Disclaimer : small spoiler inside !
I must admit that The Matrix Reloaded marks a milestone in the representation
of computer related technology in movies to the great pleasure of hax0rs and
other computer geeks. If you find that the pretty 3d animations of hackers
taking remote control of computers in a glimpse are fascinating then you'll
probably be very upset by the way Trinity does it this time.
This is one of the very few movies which do not use sophisticated
MovieOses, or that does not trick people into thinking programmers are "coding"
very complex computer programs when they are actually scrolling through
simple HTML code, or those in which the
main character can crack a 128-bit RSA key by guessing the "password" !
(see Independence day, Hackers, Antitrust, s1m0ne, Jurassic Park,
Sword Fish... Ouch the list is endless).
In The Matrix Reloaded, Trinity simply uses a real life exploit.
Instead of pressing a "hack this computer" button, she fires up nmap
on IP 10.2.2.2 (this IP is on the 10.0.0.0/24 address space which is reserved for local networks) and finds out that port 22 (SSH) is open.

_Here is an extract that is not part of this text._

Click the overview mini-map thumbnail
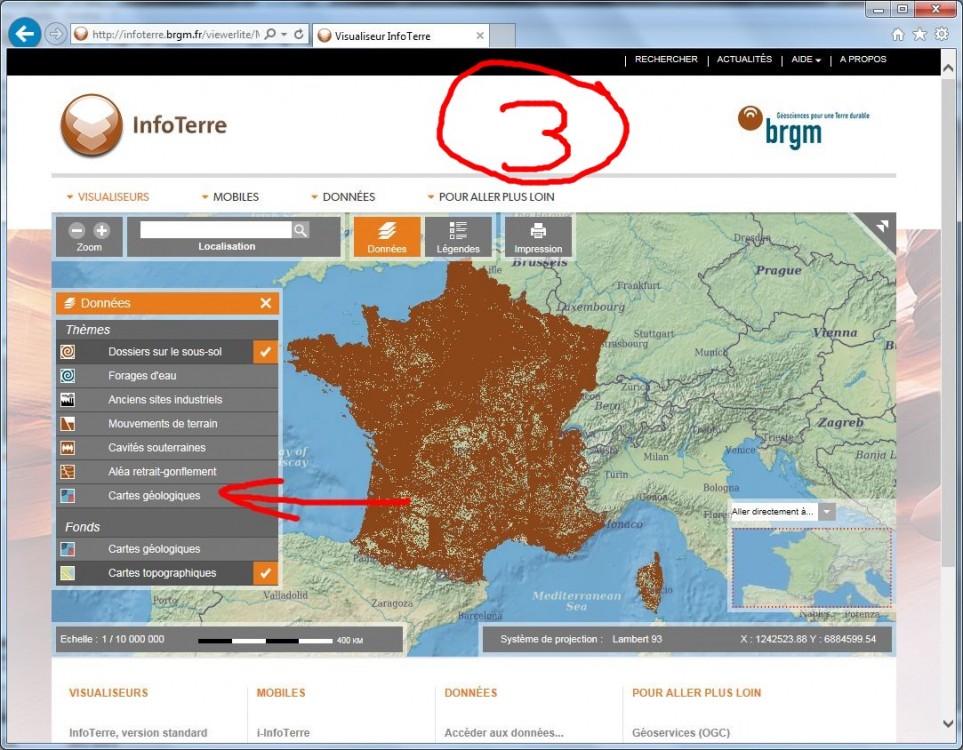963x750 pixels. (811, 567)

Then she launches a program called "sshnuke" that attempts
to exploit the SSHv1 CRC-32 vulnerability. And it succeeds, prompting
for a new root password.
Of course there is no program called sshnuke but the SSHv1 CRC-32
exploit does exist and nmap is a real tool (its author is so proud to see it in a movie).
nmap is a widely used tool written by Fyodor. The man page
says "nmap - Network exploration tool and security scanner".
It uses a large variety of methods from the simple port scan
to the more complex Xmas Tree attack to scan a given machine
or subnet and collect as much information as possible (services
running, operating system etc.).
This is the first step required to perform a hack on a machine :
examine it to build a list of possible attacks.
Obviously Trinity finds out that a SSH service is running and
decides to try to exploit its vulnerability.
That's not all, there is indeed a SSHv1 CRC-32 exploit. It is a
buffer overflow type of vulnerability (boundary condition error)
that can give the attacker root privileges on the target machine
(provided that the ssh daemon is running as root) and
has been discovered on February 8, 2001 by security analyst Michal Zalewski.
You can find a proper bytecode and ssh client on every
good security related web site.
Even if this is only a small technical detail that is
only of little importance relative to the action movie's scenario
the good thing is that it is rather realistic and it doesn't
outrage the hacker and security analyst community by
spreading a wrong image of computing concepts to the masses.